## [Data]
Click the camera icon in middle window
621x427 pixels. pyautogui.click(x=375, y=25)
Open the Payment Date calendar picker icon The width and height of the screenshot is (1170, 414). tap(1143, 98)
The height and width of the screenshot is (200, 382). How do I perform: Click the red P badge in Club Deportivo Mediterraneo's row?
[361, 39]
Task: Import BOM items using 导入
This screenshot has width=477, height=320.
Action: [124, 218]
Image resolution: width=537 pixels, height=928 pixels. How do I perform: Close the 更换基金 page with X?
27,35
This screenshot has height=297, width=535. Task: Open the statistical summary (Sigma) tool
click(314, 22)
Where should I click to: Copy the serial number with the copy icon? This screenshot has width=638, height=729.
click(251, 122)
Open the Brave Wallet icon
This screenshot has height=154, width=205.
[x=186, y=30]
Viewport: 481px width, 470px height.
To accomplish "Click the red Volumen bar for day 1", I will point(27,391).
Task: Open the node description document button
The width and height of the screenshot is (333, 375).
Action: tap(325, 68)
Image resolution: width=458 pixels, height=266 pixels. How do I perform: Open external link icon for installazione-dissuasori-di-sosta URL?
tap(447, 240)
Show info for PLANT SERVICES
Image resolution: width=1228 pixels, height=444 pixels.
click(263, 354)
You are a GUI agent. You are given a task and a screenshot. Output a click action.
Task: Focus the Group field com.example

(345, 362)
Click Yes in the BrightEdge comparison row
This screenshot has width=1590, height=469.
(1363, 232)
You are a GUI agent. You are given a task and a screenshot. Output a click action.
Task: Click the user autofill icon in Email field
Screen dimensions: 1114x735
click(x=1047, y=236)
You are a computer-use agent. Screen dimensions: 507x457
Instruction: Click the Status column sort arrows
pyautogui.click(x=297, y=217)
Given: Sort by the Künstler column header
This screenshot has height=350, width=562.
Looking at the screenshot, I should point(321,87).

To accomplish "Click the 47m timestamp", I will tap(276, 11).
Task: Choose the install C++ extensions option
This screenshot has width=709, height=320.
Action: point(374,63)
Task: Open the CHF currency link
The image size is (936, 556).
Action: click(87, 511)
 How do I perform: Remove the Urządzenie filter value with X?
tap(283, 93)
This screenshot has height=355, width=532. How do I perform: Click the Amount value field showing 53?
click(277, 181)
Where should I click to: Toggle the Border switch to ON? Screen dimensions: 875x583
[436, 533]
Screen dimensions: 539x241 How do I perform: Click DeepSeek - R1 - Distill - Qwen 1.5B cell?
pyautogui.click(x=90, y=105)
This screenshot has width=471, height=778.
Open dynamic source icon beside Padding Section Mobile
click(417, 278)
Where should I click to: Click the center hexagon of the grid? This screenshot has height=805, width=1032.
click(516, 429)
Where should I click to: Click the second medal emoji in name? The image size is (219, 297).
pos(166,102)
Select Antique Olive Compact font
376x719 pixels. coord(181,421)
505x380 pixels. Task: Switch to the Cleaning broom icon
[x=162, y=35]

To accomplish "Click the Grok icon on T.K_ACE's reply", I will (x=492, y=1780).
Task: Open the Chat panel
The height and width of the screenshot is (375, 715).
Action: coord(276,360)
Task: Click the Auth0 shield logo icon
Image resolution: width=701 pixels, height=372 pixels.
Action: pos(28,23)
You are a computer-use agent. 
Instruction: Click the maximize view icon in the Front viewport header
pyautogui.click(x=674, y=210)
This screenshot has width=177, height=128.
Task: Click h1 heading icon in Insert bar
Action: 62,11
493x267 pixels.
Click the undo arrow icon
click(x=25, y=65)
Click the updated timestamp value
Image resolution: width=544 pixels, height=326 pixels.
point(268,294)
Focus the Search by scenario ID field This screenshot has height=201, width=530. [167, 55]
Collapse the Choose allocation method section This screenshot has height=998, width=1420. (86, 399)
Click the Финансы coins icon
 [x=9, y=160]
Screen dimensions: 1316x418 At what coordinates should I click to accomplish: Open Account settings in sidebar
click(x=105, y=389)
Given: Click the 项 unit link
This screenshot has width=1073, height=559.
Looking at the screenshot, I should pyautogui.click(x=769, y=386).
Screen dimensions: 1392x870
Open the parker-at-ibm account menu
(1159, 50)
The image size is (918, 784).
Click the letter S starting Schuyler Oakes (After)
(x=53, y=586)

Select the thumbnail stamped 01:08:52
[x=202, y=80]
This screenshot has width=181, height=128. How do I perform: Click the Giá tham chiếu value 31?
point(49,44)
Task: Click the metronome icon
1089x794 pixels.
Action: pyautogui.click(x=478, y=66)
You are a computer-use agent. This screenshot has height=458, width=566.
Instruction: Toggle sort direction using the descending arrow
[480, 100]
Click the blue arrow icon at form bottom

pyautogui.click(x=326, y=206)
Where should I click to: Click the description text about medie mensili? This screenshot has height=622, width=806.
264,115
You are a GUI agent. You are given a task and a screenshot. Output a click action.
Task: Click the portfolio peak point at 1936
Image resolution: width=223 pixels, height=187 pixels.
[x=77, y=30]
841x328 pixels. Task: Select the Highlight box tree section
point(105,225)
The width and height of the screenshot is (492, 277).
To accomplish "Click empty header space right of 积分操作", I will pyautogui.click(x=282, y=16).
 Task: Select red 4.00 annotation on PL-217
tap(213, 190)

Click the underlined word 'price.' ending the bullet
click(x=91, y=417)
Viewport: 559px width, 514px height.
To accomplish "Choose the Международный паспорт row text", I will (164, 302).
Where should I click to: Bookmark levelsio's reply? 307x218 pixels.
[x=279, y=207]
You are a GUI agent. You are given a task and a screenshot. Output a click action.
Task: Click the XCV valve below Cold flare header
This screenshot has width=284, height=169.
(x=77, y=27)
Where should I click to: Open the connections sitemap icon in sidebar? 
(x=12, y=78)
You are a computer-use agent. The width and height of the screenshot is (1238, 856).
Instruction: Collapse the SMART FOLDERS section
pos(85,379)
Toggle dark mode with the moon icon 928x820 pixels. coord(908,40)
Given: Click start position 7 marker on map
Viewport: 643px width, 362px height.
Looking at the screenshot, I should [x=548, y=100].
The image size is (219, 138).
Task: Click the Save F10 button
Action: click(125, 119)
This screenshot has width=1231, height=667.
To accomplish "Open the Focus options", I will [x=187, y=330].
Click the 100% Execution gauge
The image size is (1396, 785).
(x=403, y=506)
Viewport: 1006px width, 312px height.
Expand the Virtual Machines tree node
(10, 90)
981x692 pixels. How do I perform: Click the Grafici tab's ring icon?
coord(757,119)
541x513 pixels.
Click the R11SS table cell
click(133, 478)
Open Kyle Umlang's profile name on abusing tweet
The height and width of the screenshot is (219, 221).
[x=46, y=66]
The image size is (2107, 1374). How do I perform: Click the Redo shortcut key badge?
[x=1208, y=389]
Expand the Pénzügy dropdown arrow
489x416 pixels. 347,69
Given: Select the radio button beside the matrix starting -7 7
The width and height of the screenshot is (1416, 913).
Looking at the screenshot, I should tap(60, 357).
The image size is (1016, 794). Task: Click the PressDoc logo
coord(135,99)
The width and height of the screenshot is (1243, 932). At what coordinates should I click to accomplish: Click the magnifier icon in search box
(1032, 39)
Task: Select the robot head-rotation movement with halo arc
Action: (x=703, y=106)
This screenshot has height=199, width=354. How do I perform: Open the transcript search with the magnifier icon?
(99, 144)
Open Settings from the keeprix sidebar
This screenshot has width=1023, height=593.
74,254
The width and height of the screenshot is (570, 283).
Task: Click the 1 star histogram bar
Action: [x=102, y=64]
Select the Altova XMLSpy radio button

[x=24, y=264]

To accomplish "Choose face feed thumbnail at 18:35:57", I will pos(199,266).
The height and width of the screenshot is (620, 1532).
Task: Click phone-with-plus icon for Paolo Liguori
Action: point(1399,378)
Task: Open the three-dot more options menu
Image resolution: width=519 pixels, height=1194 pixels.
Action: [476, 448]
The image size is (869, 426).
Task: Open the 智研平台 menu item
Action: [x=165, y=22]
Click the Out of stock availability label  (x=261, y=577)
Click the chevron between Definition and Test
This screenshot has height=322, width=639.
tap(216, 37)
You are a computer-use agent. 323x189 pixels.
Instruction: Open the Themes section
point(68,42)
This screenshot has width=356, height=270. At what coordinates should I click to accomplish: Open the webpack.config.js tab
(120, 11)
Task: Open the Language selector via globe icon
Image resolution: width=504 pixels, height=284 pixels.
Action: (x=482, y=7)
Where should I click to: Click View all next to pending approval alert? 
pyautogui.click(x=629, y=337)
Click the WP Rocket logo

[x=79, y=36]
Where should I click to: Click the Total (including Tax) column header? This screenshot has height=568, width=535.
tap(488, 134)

## [Exercise goal]
How many of the lines above include the word "computer"? Only the number should be given.

## [Solution to this exercise]
5